§ Exercise aim: Copy the records from the line containing "You are a computer-use agent." through the end of the records, requests included, and move each answer coordinate by -47. Leave out the pictures.

§ Data records:
(begin)

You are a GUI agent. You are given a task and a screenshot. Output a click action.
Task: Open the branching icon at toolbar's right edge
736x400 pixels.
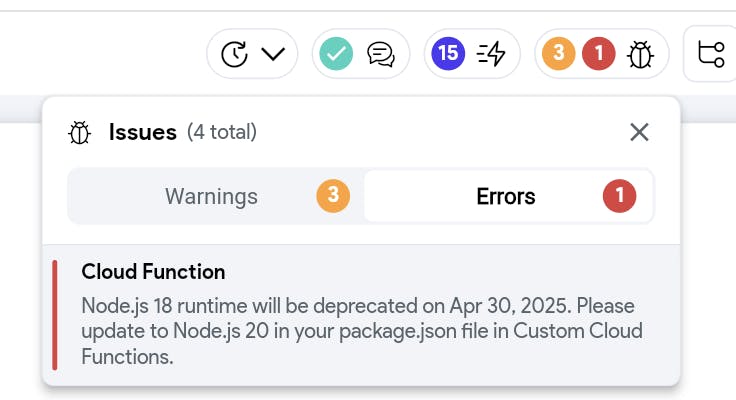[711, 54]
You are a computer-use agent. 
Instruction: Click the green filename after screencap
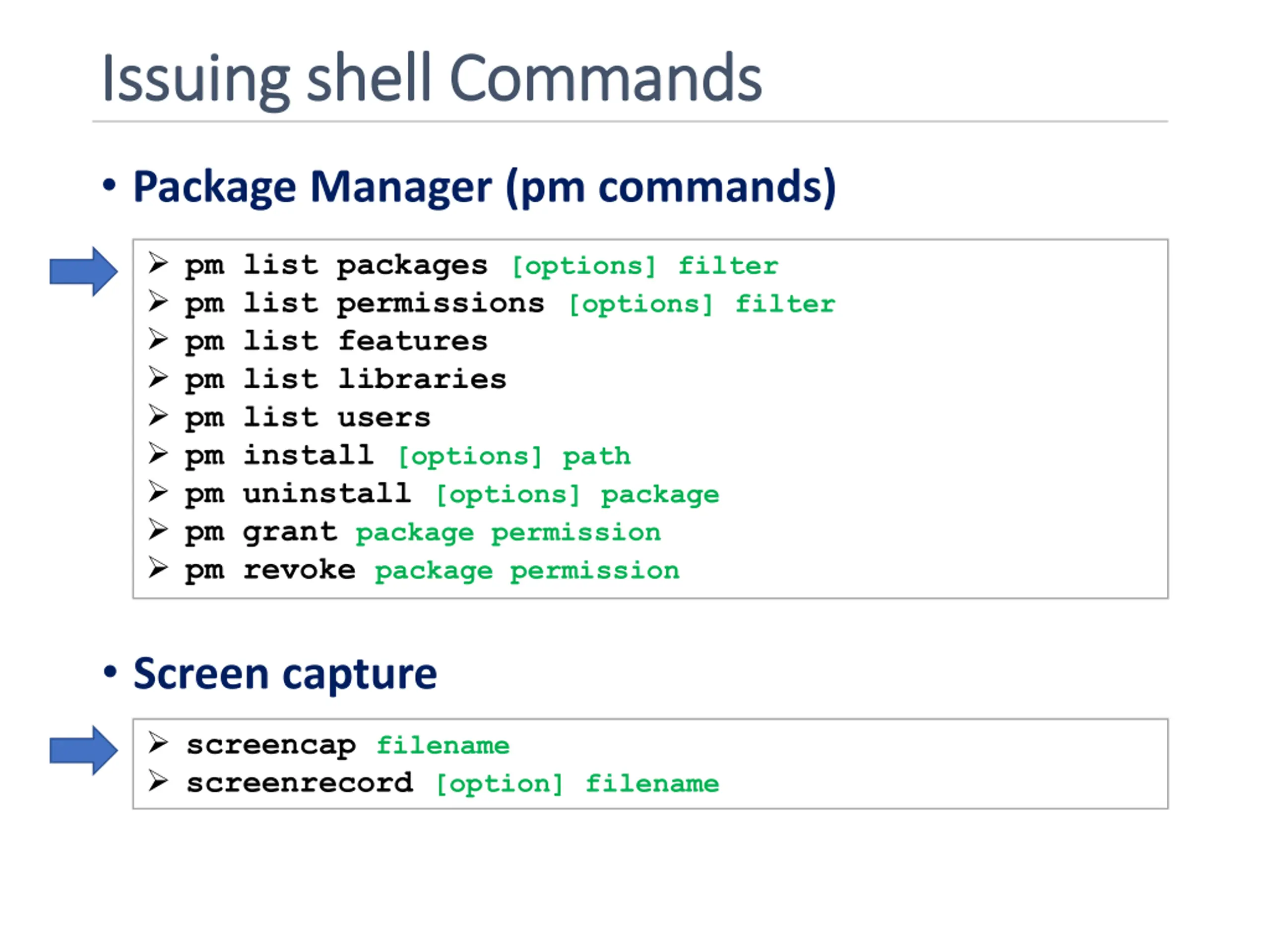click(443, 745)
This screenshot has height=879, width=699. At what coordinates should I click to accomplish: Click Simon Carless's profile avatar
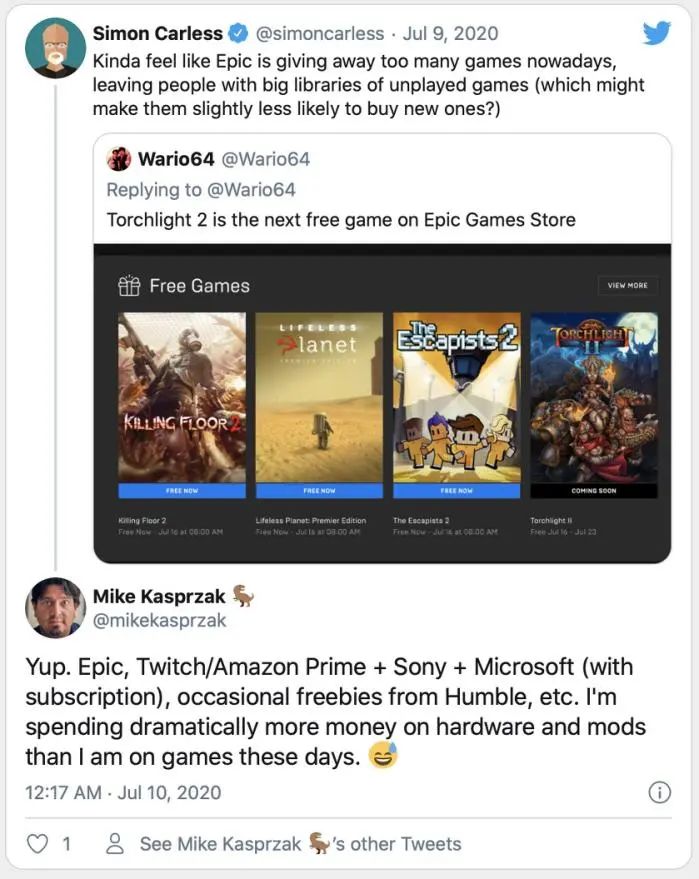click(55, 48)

(end)

§ Result of this task:
You are a computer-use agent. 
Instruction: Click the green filename after screencap
click(396, 698)
This screenshot has height=879, width=699. At what coordinates should I click to accomplish: Click Simon Carless's profile avatar
click(8, 1)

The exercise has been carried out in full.